Ces ouvriers, tout en se refusant à la crainte pour eux-mêmes, doivent se garder parce qu'ils sont les instruments de l'action divine; il ne faut pas qu'ils fournissent aux pouvoirs temporels le moindre prétexte d'attaque; ils obéissent scrupuleusement aux lois et aux coutumes, à moins qu'elles ne contredisent à quelque précepte du Maître.

Montrer le bon exemple aux hommes, c'est un blâme implicite de leur conduite commune, et cela les indispose à priori; c'est faire le bien d'une façon plus profonde, c'est marcher sur les traces du Christ, c'est avancer plus vite, c'est prendre un chemin plus direct. Tout ceci équivaut à gagner du temps, et ne peut se faire sans que l'on ait à payer en quelques années des échéances qui auraient pu se répartir sur plusieurs incarnations .


Les ouvriers de Dieu ont donc à souffrir beaucoup pour eux-mêmes, pour devenir capables de faire leur travail; ils assument aussi les fatigues inhérentes à leur mission et, en outre, il leur arrive de prendre à leur compte les dettes de quelques-uns.

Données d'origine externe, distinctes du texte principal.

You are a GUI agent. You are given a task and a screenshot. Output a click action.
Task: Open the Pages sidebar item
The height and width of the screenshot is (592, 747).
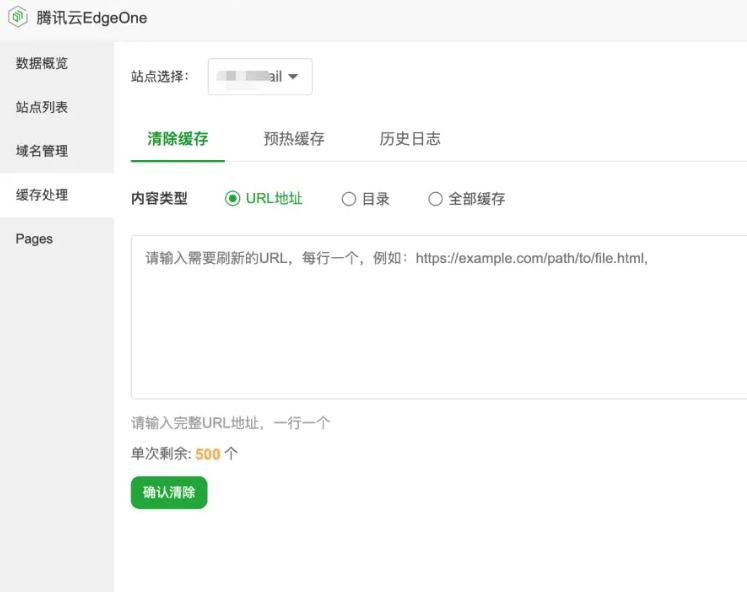pyautogui.click(x=34, y=239)
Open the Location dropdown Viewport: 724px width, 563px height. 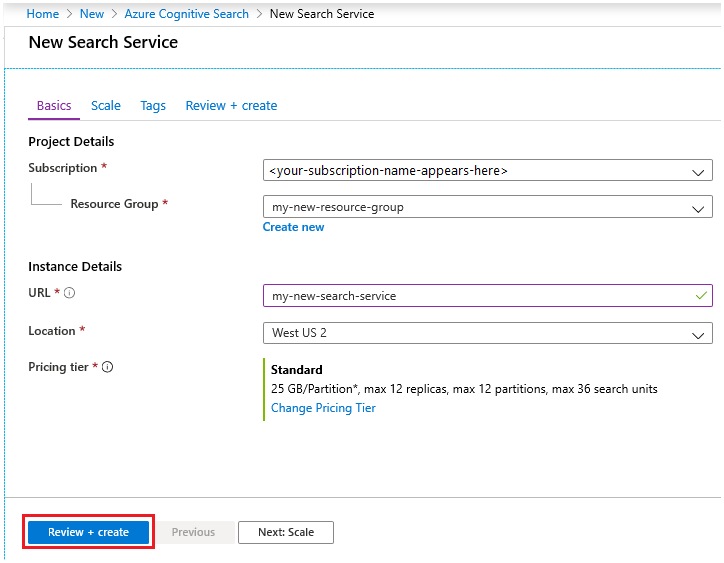coord(487,333)
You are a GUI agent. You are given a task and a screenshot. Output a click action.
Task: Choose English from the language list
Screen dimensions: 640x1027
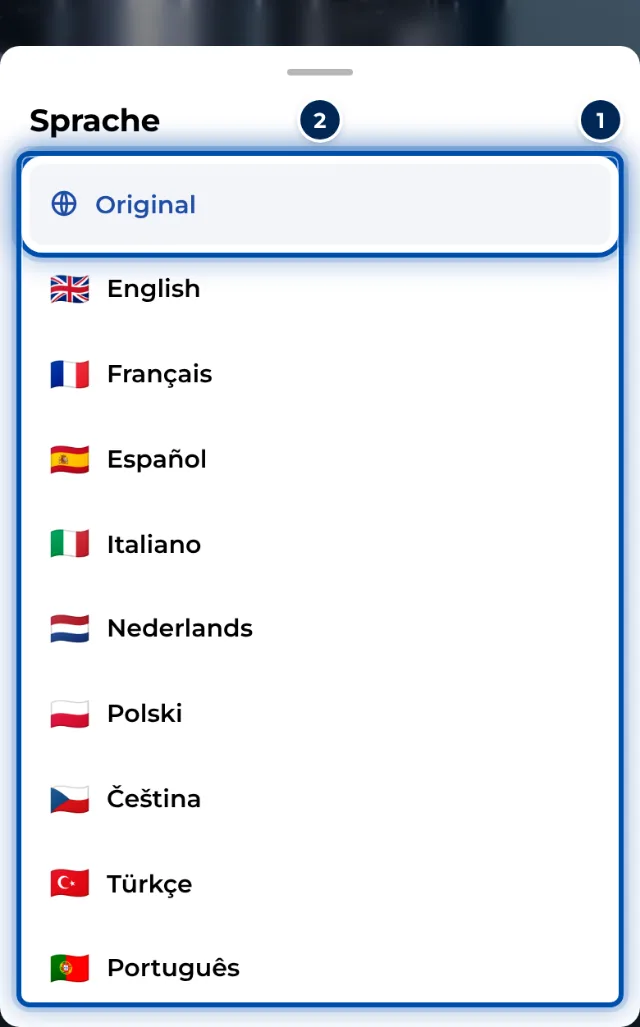pyautogui.click(x=320, y=289)
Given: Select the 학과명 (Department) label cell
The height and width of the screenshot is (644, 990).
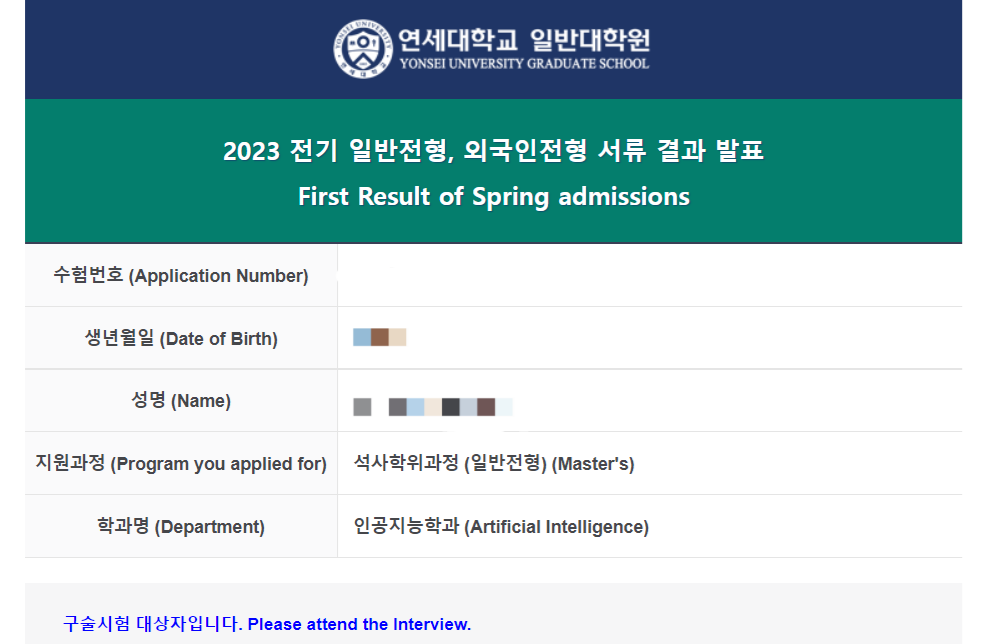Looking at the screenshot, I should (181, 527).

Il y a des limites au pouvoir de souffrir, aussi bien pour le corps que pour l'esprit. Ces victimes volontaires reçoivent en conséquence une aide constante du Ciel, afin qu'elles puissent supporter la douleur. Chez quelques-uns, qui sont les chefs, les organes physiques et psychiques sont assez purs pour que la Lumière habite en eux d'une façon permanente. Chez les autres, cet influx spécial n'a lieu que pour les facultés capables de le recevoir, ou bien exceptionnellement, dans le cas, par exemple, que cite l'Évangile d'une comparution devant un tribunal.

En résumé, le travail de l'apôtre est son identification progressive avec son Maître. De même qu'il se conduira envers les créatures comme Jésus l'a fait, de même les créatures se conduiront envers lui comme elles le font envers Jésus. La durée de ce travail n'importe pas, en somme, puisque le disciple, n'ayant que Dieu en vue, vit dans l'éternel.

A dire vrai, la relation de grandeur entre le serviteur et le Maître est comme zéro à l'infini; et la puissance du premier est dans le même rapport avec celle du second. Mais pratiquement parlant, c'est-à-dire dans le relatif, le Maître renouvelle envers le disciple le miracle incompréhensible de la limitation de cet infini; le serviteur, dont la vie est relative, conditionnée, temporaire, locale est saturé de l'existence absolue, libre, éternelle et universelle. L'intelligence ne peut concevoir cet arcane, mais le coeur l'expérimente avec certitude.

Aussi tout ce que Jésus a subi. souffert et vécu, Ses amis le subiront et le souffriront également. Je ne veux pas dire qu'ils vivront les mêmes formes de douleur; mais ce sont les mêmes anges tortionnaires qui les viendront visiter.